We had students the other day from Maths for Information Technology and their task was to form the contrapositive of a several statements. Given a particular statement of the form “If A, then B”, the contrapositive is “If not B, then not A”, so mathematically the problem is not actually very difficult. However grammatically the problem is much harder than it looks.

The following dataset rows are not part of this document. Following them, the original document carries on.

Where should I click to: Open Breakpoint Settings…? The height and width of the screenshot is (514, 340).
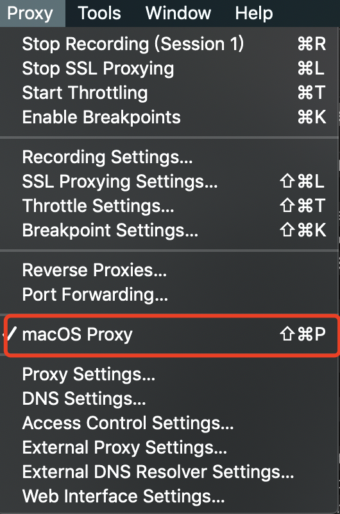pos(169,230)
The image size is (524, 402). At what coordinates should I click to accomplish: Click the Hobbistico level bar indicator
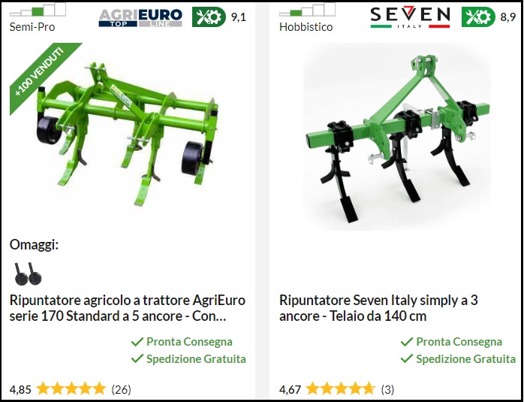307,10
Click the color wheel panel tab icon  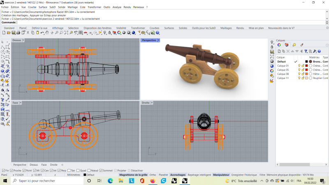[x=279, y=45]
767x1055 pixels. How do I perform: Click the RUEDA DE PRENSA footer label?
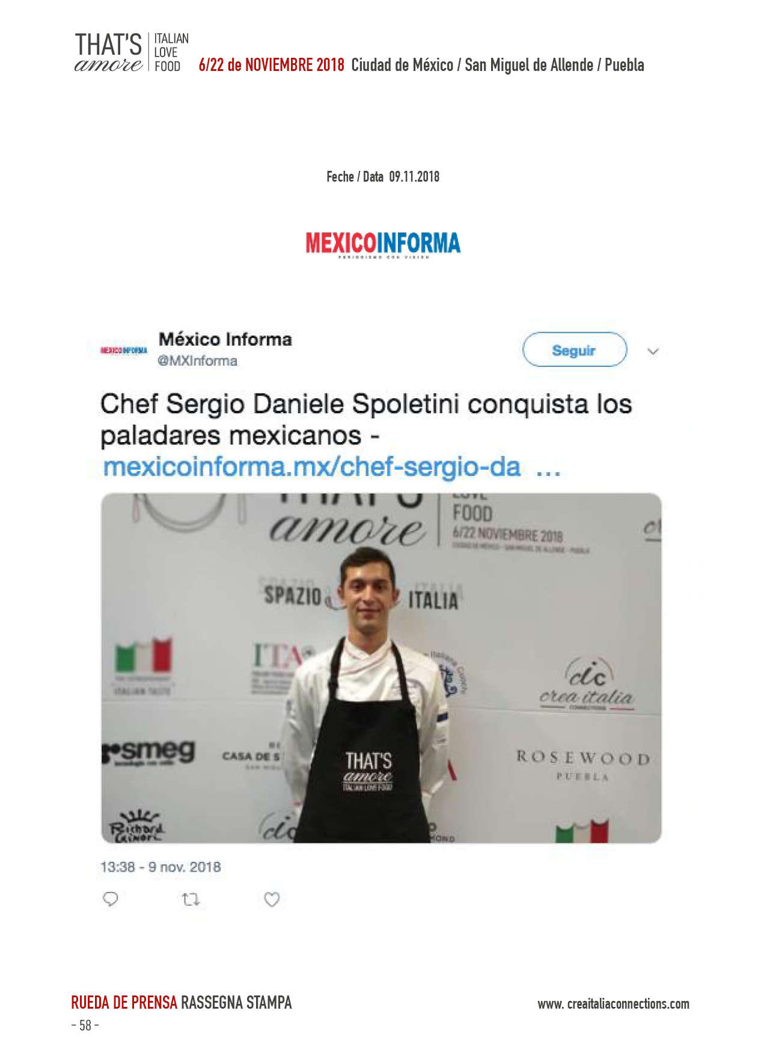(124, 1003)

Consider this statement: “If it is raining, then there are clouds.” If we compare this to my generic example above, we see that A is “it is raining” and B is “there are clouds”, so by my own rule, the contrapositive ought to be this: “If not there are clouds, then not it is raining.” This is obviously not a grammatical English sentence! A correct version is, “If there are not clouds, then it is not raining.” By giving people a generic rule, we are getting them into trouble with their grammar. This may seem like a small thing, but there are plenty of students for whom English is not their first language, and even students whose first language is English often don’t have a very good command of the rules of grammar!

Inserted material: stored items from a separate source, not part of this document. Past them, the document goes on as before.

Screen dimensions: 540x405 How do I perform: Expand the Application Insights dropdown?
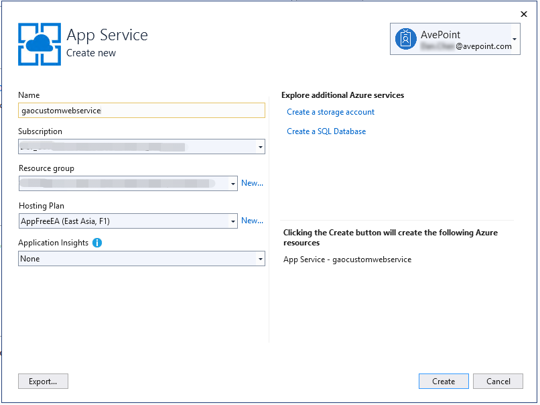coord(260,258)
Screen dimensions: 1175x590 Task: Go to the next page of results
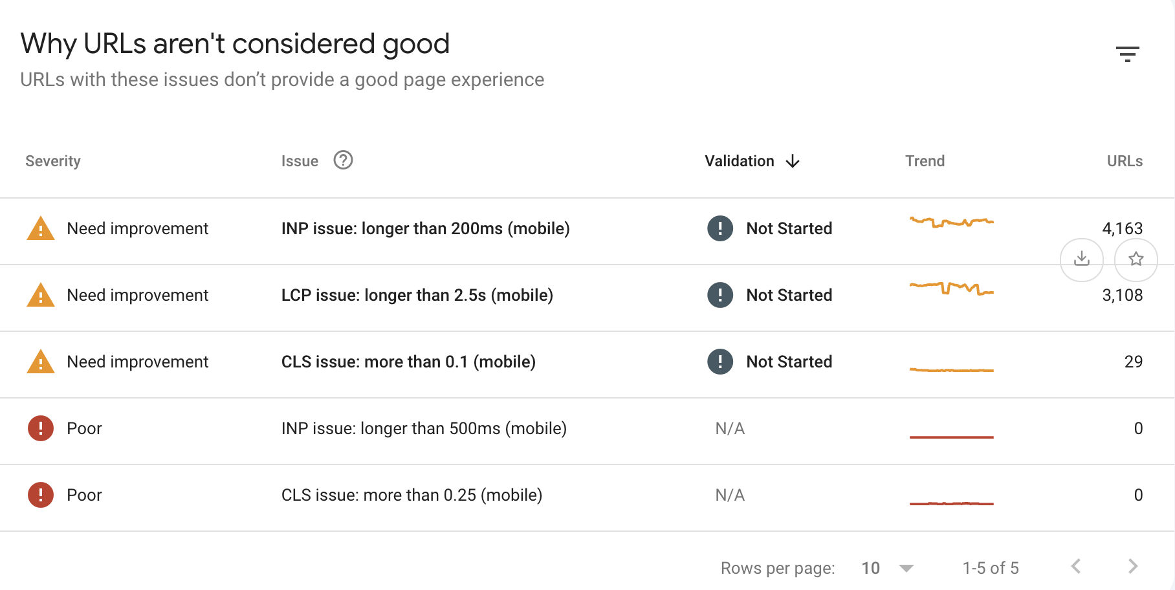click(1132, 565)
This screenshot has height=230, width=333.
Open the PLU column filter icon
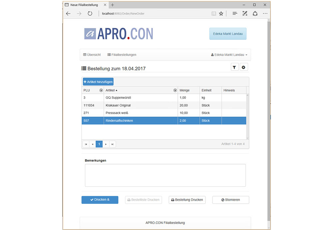point(101,90)
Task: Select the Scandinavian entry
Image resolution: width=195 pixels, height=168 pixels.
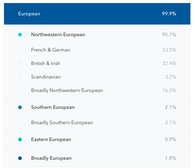Action: click(x=46, y=77)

There’s no easy way around this in the way we present these generic rules, except to make them aware that they need to think about the grammar of the sentence that they write when they do this, in particular, where the word “not” has to go.

But it gets worse! Consider the statement “If f: R -> R is differentiable, then f is continuous”. According to my above rule, A is “f:R -> R is differentiable” and B is “f is continuous”, so taking into account the grammatical placement of the word not, we get the contrapositive is “If f is not continuous, then f:R ->R is not differentiable.” The students we worked with did this exact thing, and they could tell there was something odd about it, but they couldn’t quite figure out what it was.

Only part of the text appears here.